- Quoted passage
--- begin ---

This guy isn't oblivious to the fact that I'm there. He's helped me more than once on math, and we've shared a couple inside jokes. He's not a douchebag, more importantly. Etcetera, Etcetera. Let's call him Emil.

Emil, has done more than enough to help me, and I may have fallen for his sarcastic sense of humor.

So, it was a glorious steaming day outside, and we all decided to partner up for a soccer game of World Cup. Me being the socially awkward turtle, I wasn't quite sure who could be my partner in a field of boys and cheerleader-ish type girls.

"Elisabeth." I felt a tap on my shoulder and turned. It was Emil, hovering slightly above me. "Do you want to be partners?" His clear blue eyes looked down on me with expectancy.

I couldn't tell whether I was blushing or if the sun was unusually hot, but I nodded. "Sure, I don't mind."

He smiled, "Alright, let's do this. Aren't you from Brazil anyways?"

So that's why you picked me...? "Yeah, but I--." I began. I was meaning to say that I wasn't a great soccer player like my brother, but I guess that's what happens with stereotypes.

"Great!" He cut me off excitedly. Yes, I understood this was rude, but come on! When your crush gets excited over something, it's almost adorable.

The Game actually goes like this: Once you partner up with someone, you are officially a "team." Once you or your partner scores a goal, you're safe and you can watch everyone else. If you're one of the last 5 (or 3) teams remaining, an with no goals, you're eliminated.

I actually did quite well with someone for a lack of foot-eye coordination, despite having almost sprained my ankle. Emil came up to me when I did, cause I found it hard to stand up and we had to pause the game.

"Yo, Elisabeth, you alright?" He asked, raising an eyebrow. I didn't give an immediate response, but I did manage to look at him. That's when he stretched out his hand to me. And it immediately felt like a scene from Ouran High School Host Club. The wind gently blew my hair to the side, rustling the grass around me. Gripping his hand, he pulled me up effortlessly.

--- end ---

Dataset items
--- begin ---

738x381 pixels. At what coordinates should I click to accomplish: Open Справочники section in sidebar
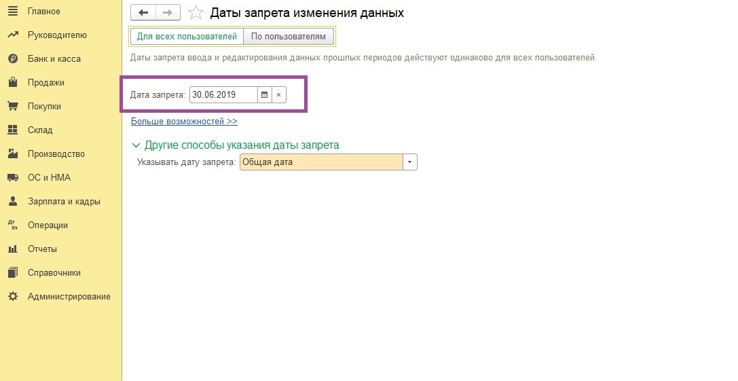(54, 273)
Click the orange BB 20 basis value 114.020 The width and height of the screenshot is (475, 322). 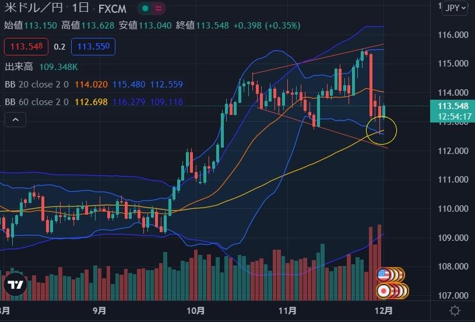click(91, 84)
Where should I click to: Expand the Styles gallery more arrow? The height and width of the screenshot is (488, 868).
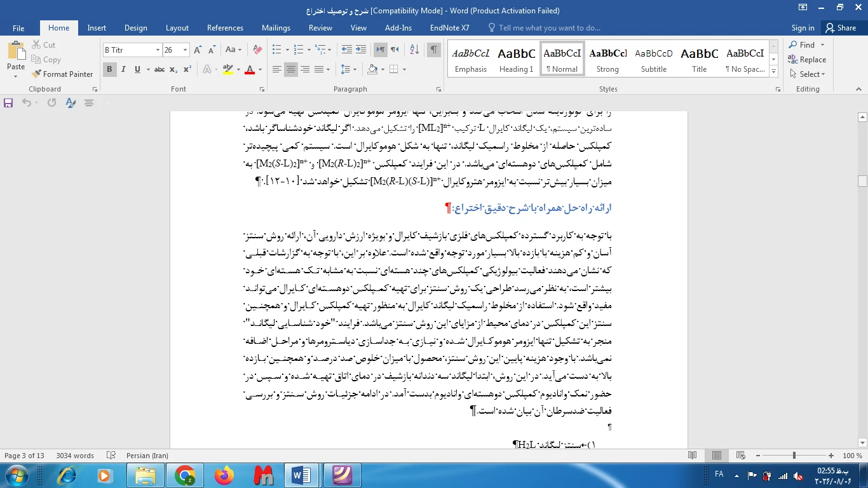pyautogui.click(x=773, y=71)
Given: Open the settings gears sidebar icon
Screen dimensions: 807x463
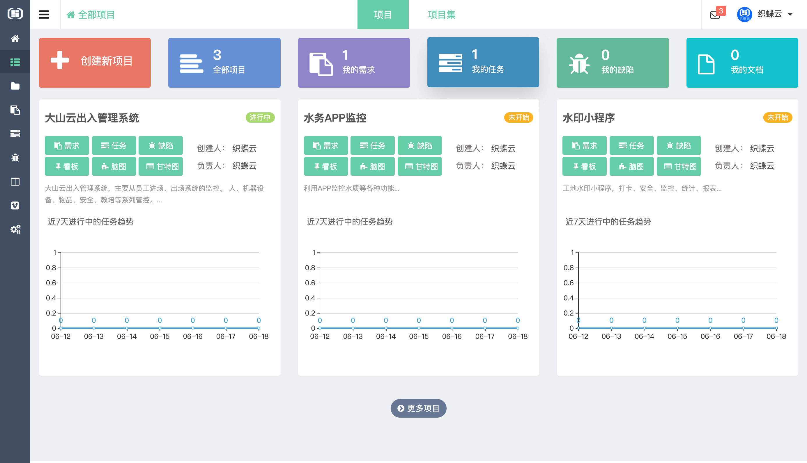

--- end ---

- Task goal
Translate this sentence from the story about the soccer game into Spanish: "The wind gently blew my hair to the side, rustling the grass around me."

- The output
El viento me apartó suavemente el pelo hacia un lado, agitando la hierba a mi alrededor.